#### Dataset

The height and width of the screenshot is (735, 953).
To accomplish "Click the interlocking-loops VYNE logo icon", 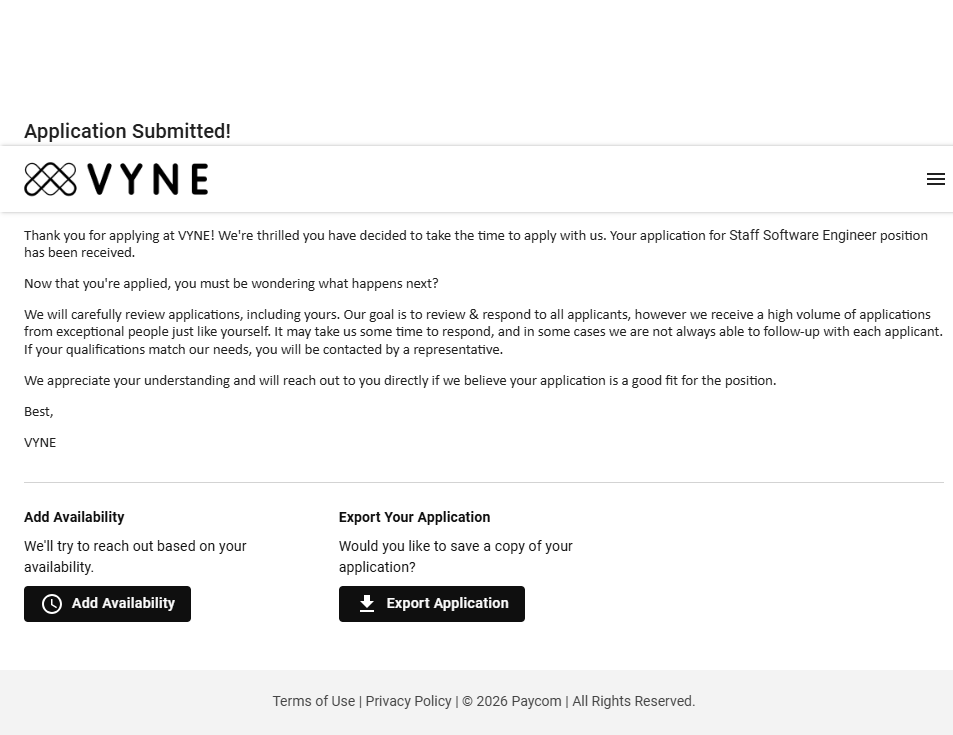I will click(50, 179).
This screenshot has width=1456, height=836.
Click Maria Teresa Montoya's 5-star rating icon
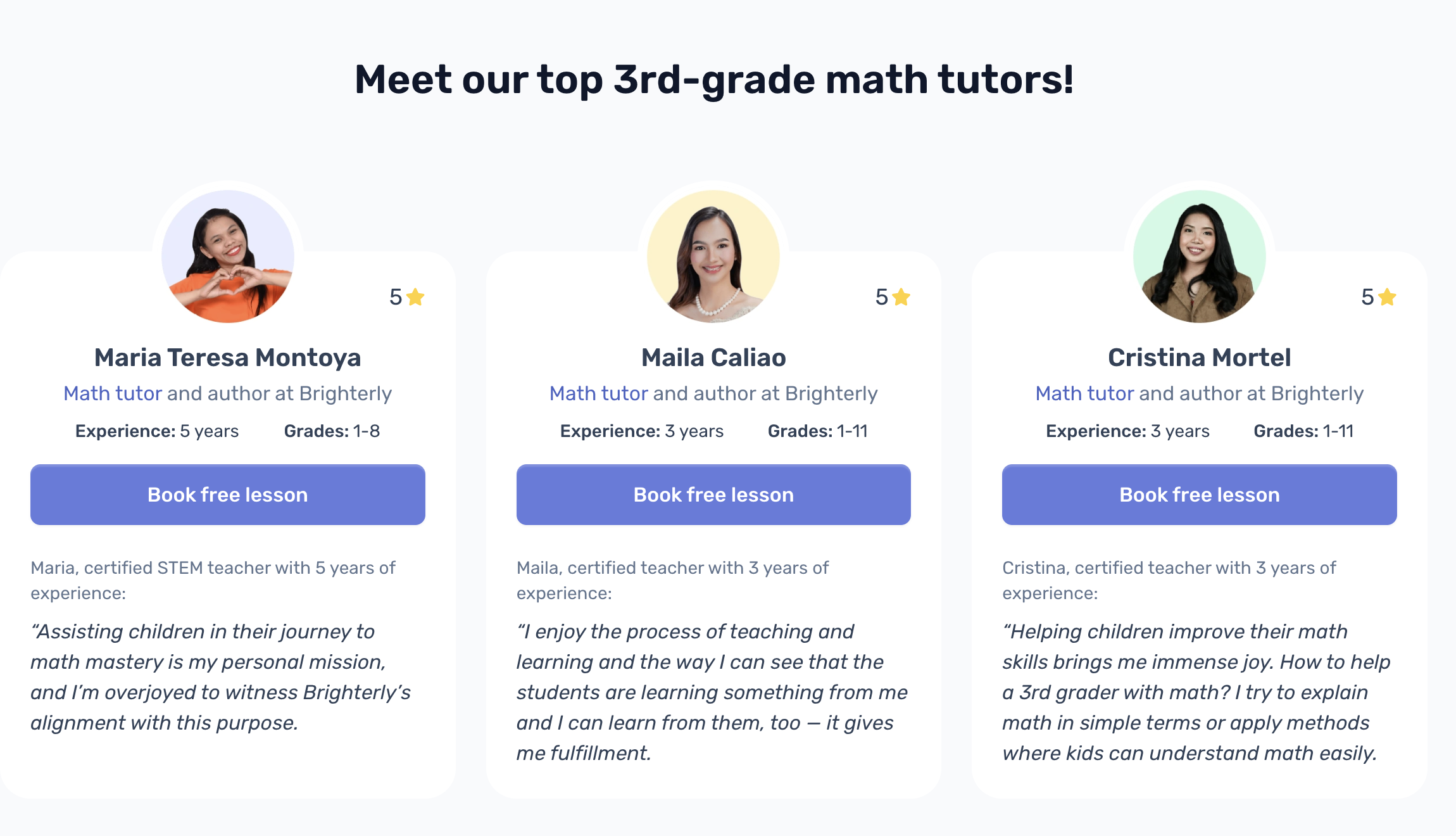[x=416, y=296]
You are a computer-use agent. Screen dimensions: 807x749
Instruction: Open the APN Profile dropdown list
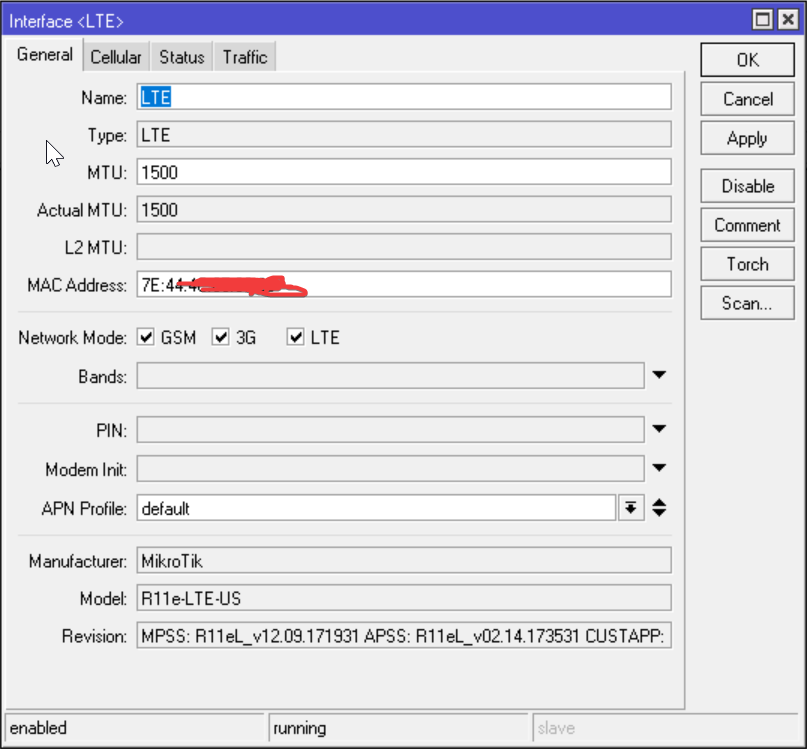click(x=630, y=508)
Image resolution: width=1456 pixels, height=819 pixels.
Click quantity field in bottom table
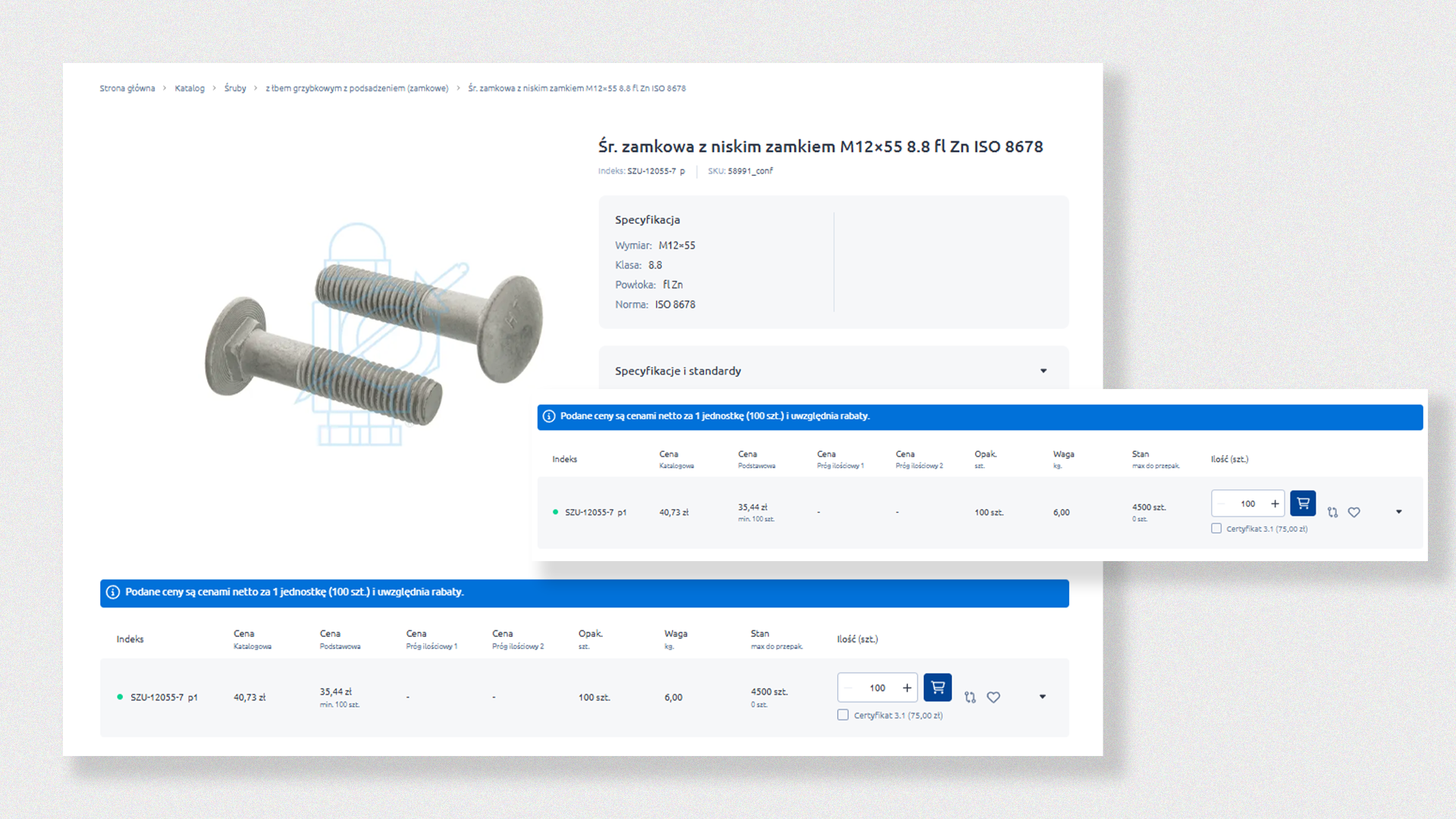click(877, 688)
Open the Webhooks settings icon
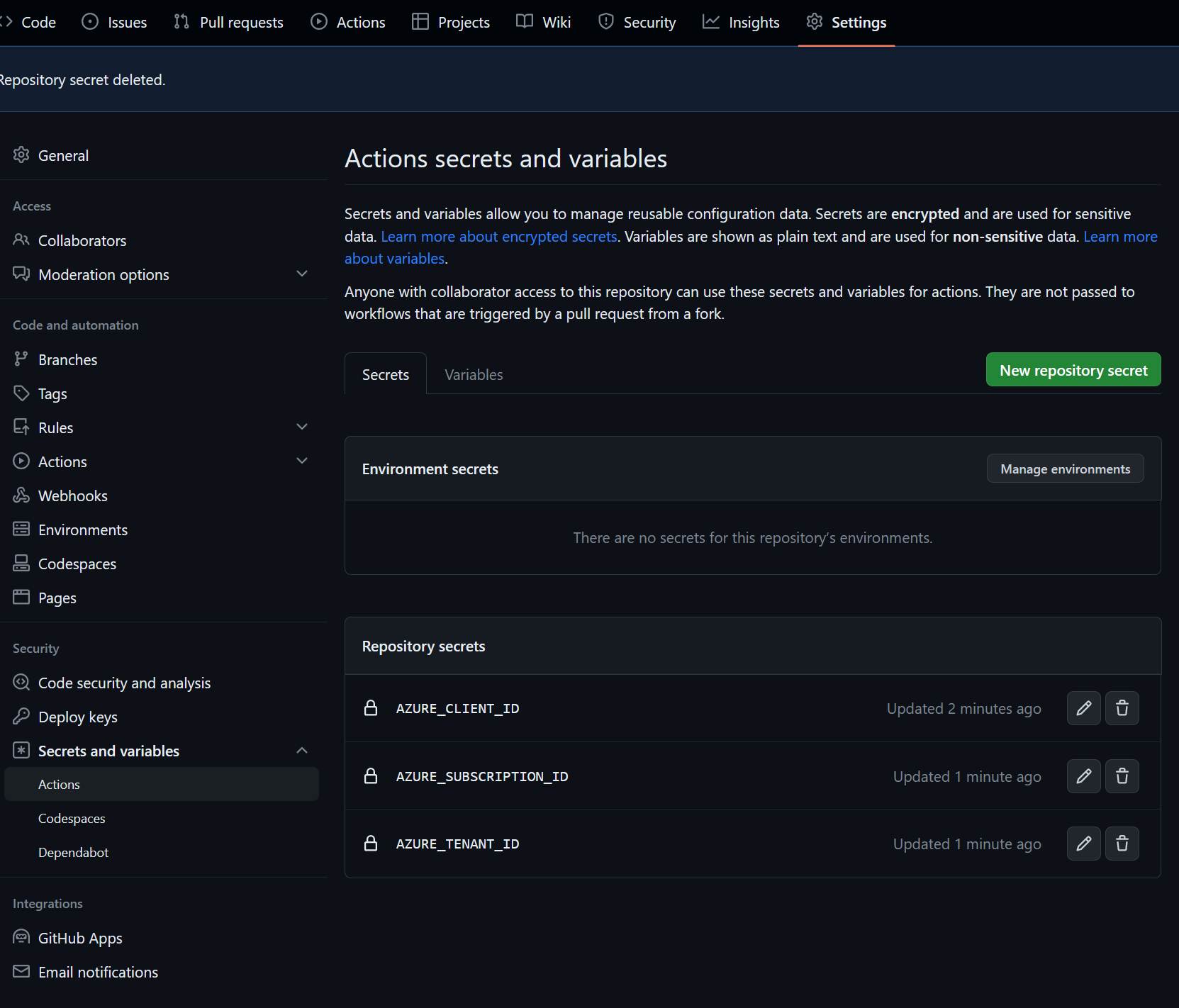 (x=21, y=495)
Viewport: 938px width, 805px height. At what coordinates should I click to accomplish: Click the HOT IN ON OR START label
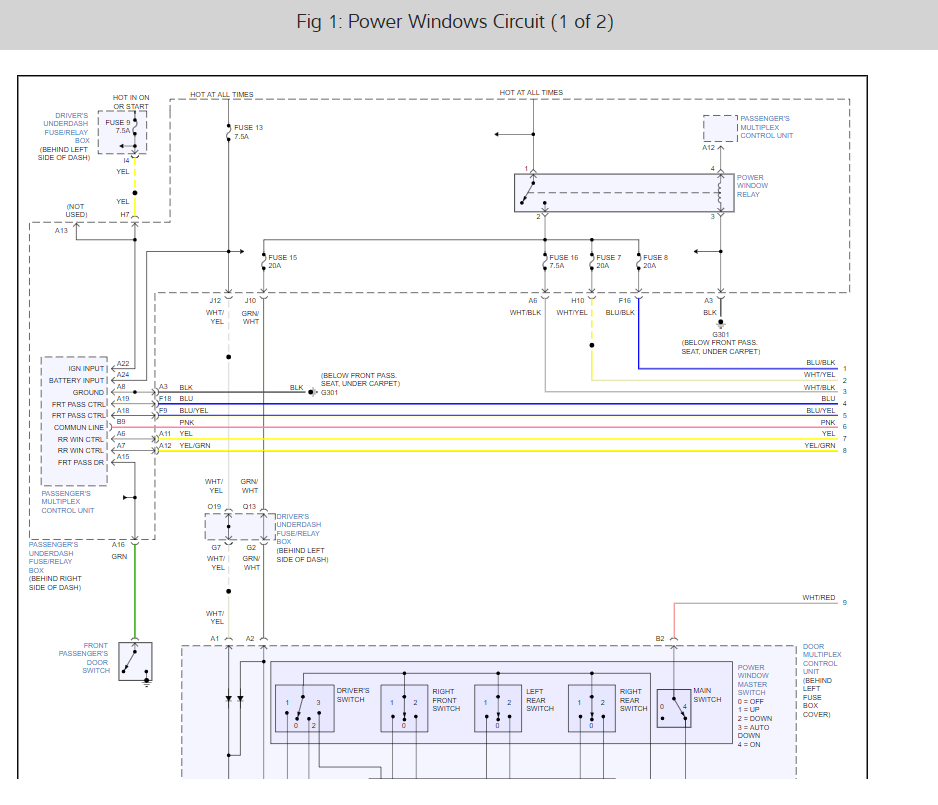[133, 102]
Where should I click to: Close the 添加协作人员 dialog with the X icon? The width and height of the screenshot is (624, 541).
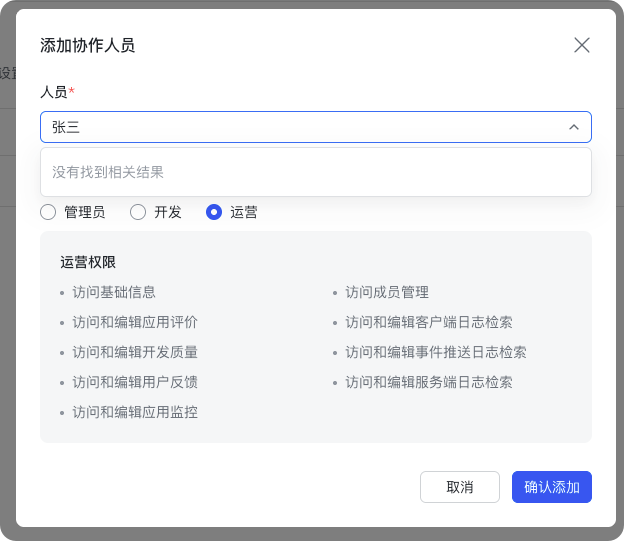coord(581,45)
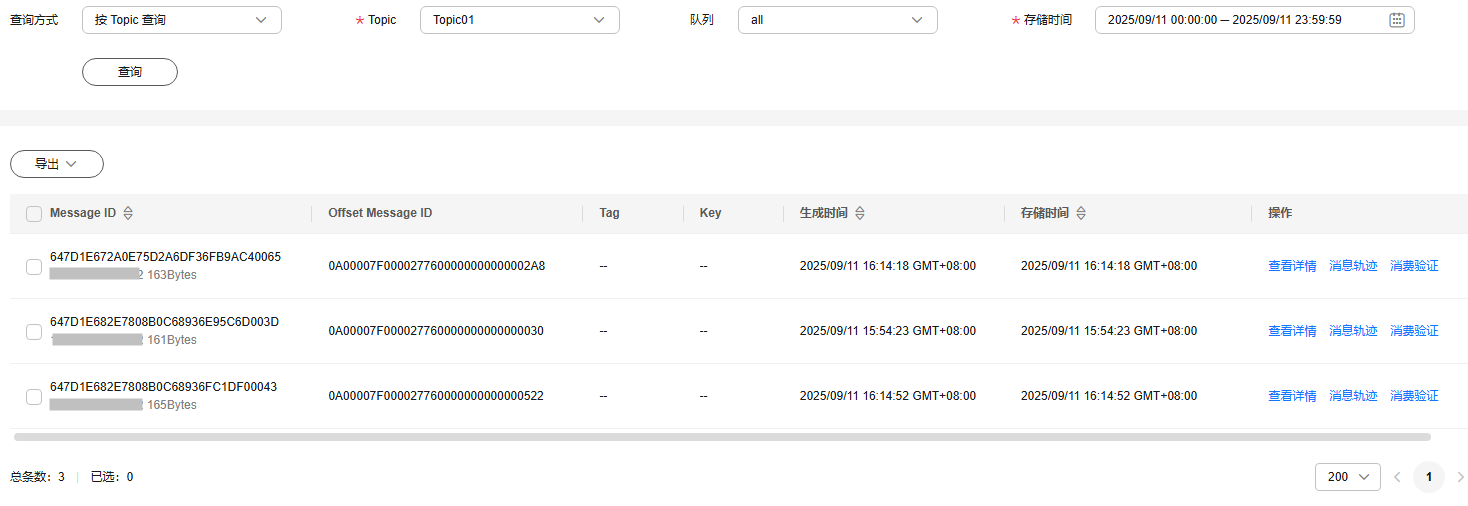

########

*Your instructions*.
In the items, from the line containing "Where should I" through the end of the items, substitute "window" for "dialog" and reproduce those lines with everything else unchanged. Omit the pictures.

*Solved problem*.
Where should I click to: Close the 添加协作人员 window with the X icon? The width and height of the screenshot is (624, 541).
coord(581,45)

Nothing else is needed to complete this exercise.